Wednesday, October 3, 2007

The War

When I was growing up, the adults in my family always referred to World War II as "the war" as if the previous and subsequent wars did not count. In a way, the other wars did not count because World War II was like no other war. It not only profoundly affected the soldiers fighting the war, but it also had a profound affect on everyone, who lived through it.

I majored in history, so I should know my history, but after sitting through each segment of The War series on PBS, I learned a few things.

For instance, I was not aware of all the incompetency of many of our military leaders. I guess I was brainwashed by all those old war movies in which our side always made the right moves against an incompetent enemy. We almost lost the war a couple of times due to the incompetency of our military leaders. If it wasn't for Patton, Bradley, and a few others, I might be typing this in German today.

I never knew about the civilian prisoners of war in Manilla. Those poor people must have a life-long hatred of their captors.

I did not know about the Japanese-Americans that fought on the European front.

My Dad was a Marine, 4th Division, during the war and fought on the islands of Tinian, Saipan, and Iwo Jima. He was wounded twice and awarded two Purple Hearts. He did not talk much about his war experiences, although he often mentioned that he likely would have been involved in the invasion of Japan and he was glad that the invasion was made  necessary by the atomic bomb. After watching The War, I can understand why.

I am glad I watched The War. I think it was a job well done. I found Ray Leopold (a Waterbury native) reflections on the war particularly poignant, although I disagree with his statement that you can jump across the Mad River.

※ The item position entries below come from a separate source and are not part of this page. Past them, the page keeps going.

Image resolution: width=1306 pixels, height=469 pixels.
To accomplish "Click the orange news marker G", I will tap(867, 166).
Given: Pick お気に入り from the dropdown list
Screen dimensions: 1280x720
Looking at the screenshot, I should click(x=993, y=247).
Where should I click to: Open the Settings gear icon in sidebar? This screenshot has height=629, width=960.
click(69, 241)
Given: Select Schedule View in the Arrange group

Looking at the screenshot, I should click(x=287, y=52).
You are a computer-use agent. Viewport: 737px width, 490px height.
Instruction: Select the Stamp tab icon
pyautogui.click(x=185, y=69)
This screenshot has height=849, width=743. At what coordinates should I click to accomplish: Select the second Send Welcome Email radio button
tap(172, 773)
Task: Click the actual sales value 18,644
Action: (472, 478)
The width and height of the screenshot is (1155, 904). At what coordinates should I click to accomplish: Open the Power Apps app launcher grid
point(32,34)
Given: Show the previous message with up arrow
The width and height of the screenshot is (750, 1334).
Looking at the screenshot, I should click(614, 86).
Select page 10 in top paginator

On the other hand, just about anytime that woman from Alabama opened her mouth, I wanted to go up to the television and slap her in the face. I got the feeling that for her, the war was an inconvenience and a source of humorous stories that she can retell over the future tea parties. I think she was included in the series to show both sides of the "greatest generation," too.

I look forward to viewing The War DVDs for additional footage not included in the television broadcast.

Another great job, Mr. Burns!


  1. I also watched "The War" on PBS. I also learned a few new things, like you I was unaware of the civilian POW's on Manila. I found it very interesting to hear about not only a perspective of someone in combat, but also the stories of those stateside. When I was younger and saw the WWII movies I did have a "romantic" view on combat. It wasn't until I read about some real-life experiences in WWII and Vietnam that my eyes were opened. I learned about how the Japanese broke treaties on the size and number of warships. I, like you, thought that the U.S. was a superpower in that time, but after some research learned how weak and unprepared we really were. I am not ashamed to tell you that there were a few occasions that brought tears to my eyes, like the fighter pilot in Europe who later became a captain and to watch out for his men had to keep working with another airmen's brains on him after a nearby shell exploded, or a Marine telling us of his frightful night on Guadalacanal when a nearby soldier was mortally wounded and moaning in agony throughout the night and all he could think was about the other soldier dying to finally be quiet. I also knew before the war that America was "isolationist" and did not fully believe the reports of the concentration camps and other atrocities in the events leading up to the war, but I did not know that even after we knew of the horrors that we still tried to downplay the numbers and facts. It was very interesting to watch, the series missed some other events but there is only so much time for the series and so much history. Ken Burns did a fine job on his masterpiece of "The War". I do honestly think of those who have served in combat especially on Memorial Day and Veterans' Day. Memorial Day to me is not just a day off of work. God bless those veterans, not only the ones who gave their all, or parts of their body and mind, but all of them for what they endured. "The War" may be another way for those of us too young to have a heartfelt rememberance of them and their time in history.

  2. I've discussed The War by Ken Burns with several people. It started slow but grew on me after the first couple of episodes. One recurring theme in those conversations was the reticence of their fathers and uncles who had faught in the war. We're lucky to have somebody like Burns come along at just this time to finally break that silence and get these stories--before it is too late.

    If we are lucky, perhaps The War is just the first course. It would be wonderful if those who had been there would now open up and write about their experiences. It would serve to honor them, and to serve as a warning to anyone who might lightly enter into such an unholy adventure.

    Thanks for writing on this, Stan.